One of the human basic senses
When I get up in the morning during travel, the thing that usually wakes me up is sunlight coming into the bedroom. But actually, the very first moment I realise that I’m actually not at home is exotic birds chirping sounds, probably as well as the slightly different height of my pillow.
Hearing is one of the five basic senses of humans. We use this amazing ability naturally in our daily lives, but we often forget its importance as we can’t actually see it. We communicate with other people by talking, also feel and perceive this world through acoustic information along with other sensory data.
Probably, speech recognition is one of the most widely adopted sound recognition technology in the industry and it allows people to communicate with computers in a more natural way. It used to be very hard for computers to understand a human speech, but the technological level of it got much better from the time around 2010, the time when a modern deep learning technology appeared.
Conventionally, it was based on the rule-based method which uses hand-crafted features designed by domain expert engineers. But with the power of advanced deep learning methods, technological level of various technologies has been rapidly improved and AI systems now start to see things and understand what people talk to them.
Computer vision, natural language processing, and speech recognition are all really important technologies for artificial intelligence. However, we are missing some important thing here, a sound. Speech is sound. However, there are literally millions of other sounds we hear every day, but machines still do not well understand what's going on around them. Let me show some examples.
It is easy to recognise that this is a raining sound. When you listen to it, you may think of taking an umbrella or closing the window.
It is also obvious that it is a footstep sound. If we listen to it carefully, we can even know that it is high heels, getting closer, and walking at normal speed.
The bell-ringing sound of Big Ben (Elizabeth Tower) at Westminster delivers the time for everyone in the town.
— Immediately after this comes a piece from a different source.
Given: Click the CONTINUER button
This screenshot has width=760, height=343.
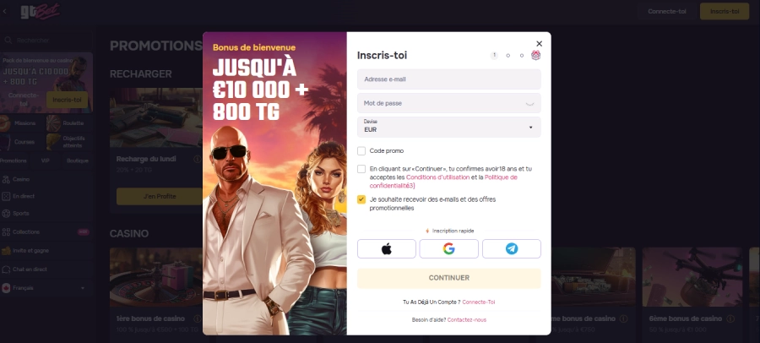Looking at the screenshot, I should 449,278.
Humans naturally listen to the world in everyday life, to think, also to act. Examples above only show information such as weather, type of shoes, or time, but it is just a tiny bit of contextual information the sound carries.
Machine listening is a research area to make a system that can understand non-verbal information from the audio. A formal definition from the machine listening research laboratory from Queen Mary, University of London is like below.
“Machine listening” is the use of signal processing and machine learning for making sense of natural / everyday sounds, and recorded music.
Speech is only a small part of acoustic information
Human voice contains linguistic information. However, people also can guess various clues from the voice such as age, gender, emotion, and even the health status of the speaker. Music is another type of audio that contains even more complex information such as genre, mood, tempo, short, and pitch.
Still, music and voice are an extremely small part of what we hear in our daily lives. Actually, we don’t even know how many sounds people can distinguish and there are no clear boundaries between sounds. In machine listening academia, all other sound is usually called environmental sound and it is divided into two large groups of topics which are acoustic scenes and acoustic events.
The acoustic scene, as its name conveys, is about the location-related information such as bus, park, library, cafe, or city centre. It is impossible to recognise the scene with very short audio, so normally researchers assume that at least 10 seconds of audio is required to estimate the scene. On the other hand, the acoustic event is a term normally used for shorter sounds that contain clues of surrounding events such as glass break, knock, car horn, or dog bark. It might be a very short sound like 0.1 seconds, but also can be quite long like continuous water flow.
Probably it is easier to understand if we compare it with topics in a computer vision field which is more obviously visible.
Optical character recognition (OCR) in the computer vision field can be considered as voice recognition in machine listening as these are about linguistic information. Facial recognition can be a counterpart of music search or speaker identification because it identifies specific and unique targets. Lastly, object detection would be the most similar concept in computer vision field to the acoustic scene/event detection because it aims to identify a huge number of targets that is all in different forms.
2017: A memorable year for machine listening
Although the machine listening field has been actively researched since more than decades ago, it was still quite far from the level that can be widely applied to real-world applications. Only simple sound recognition for the limited number of sound was possible and its performance was unstable, just like an old speech recognition systems.
Even after modern neural network algorithms were introduced, unlike other technologies, it struggled to outperform conventional approaches as simply adopting the latest deep learning techniques were not a solution. But finally, researchers have made a breakthrough and deep learning approaches outperformed conventional methods in 2017.
There is an annual workshop called DCASE (Detection and Classification of Acoustic Scene and Events), organised by IEEE, and scene classification the top accuracy of the submitted system achieved 92% while it was only 76% in 2013. This result is particularly meaningful because the top 10 systems in 2016 were all conventional methods. Not only a scene classification task, but top accuracy systems of all other tasks were also replaced by deep learning methods.
I don’t think that deep learning simply can solve all the problems in the world, and it is only a part of the system. But still, 2017 is a memorable year because accumulated effort from researchers made a meaningful result, found a way to utilise and make the most of the latest ML technique, got one step closer to human-like machine listening system.
Required domain knowledge
Simply pushing audio clips into the off-the-shelf ML models might work pretty well for simple sound recognition demo. But actually these kinds of simple recognition works quite well even with the traditional approaches, and the concept of modern machine listening should be distinguished from this because the only thing it can do is simple trigger and action in highly limited conditions.
Advanced ML technology opened millions of opportunities that can give a positive impact on the quality of our daily life. Next-generation machine listening should aim for general auditory intelligence that can be used in a real-world situation, possible to improve continuously rather than re-inventing the wheel every time. To do so, it requires a range of domain knowledge in various fields such as signal processing, cognitive sciences, music, psychoacoustics, acoustics, and machine learning — because the real-world environment and auditory perception of human are highly complicated.
Conclusion
In this article, I’ve briefly introduced the concepts of machine listening. Next time, I will write more details about music information retrieval (MIR) which can be considered as a part of machine listening, but still, extremely huge research topic where we have tons of things to investigate.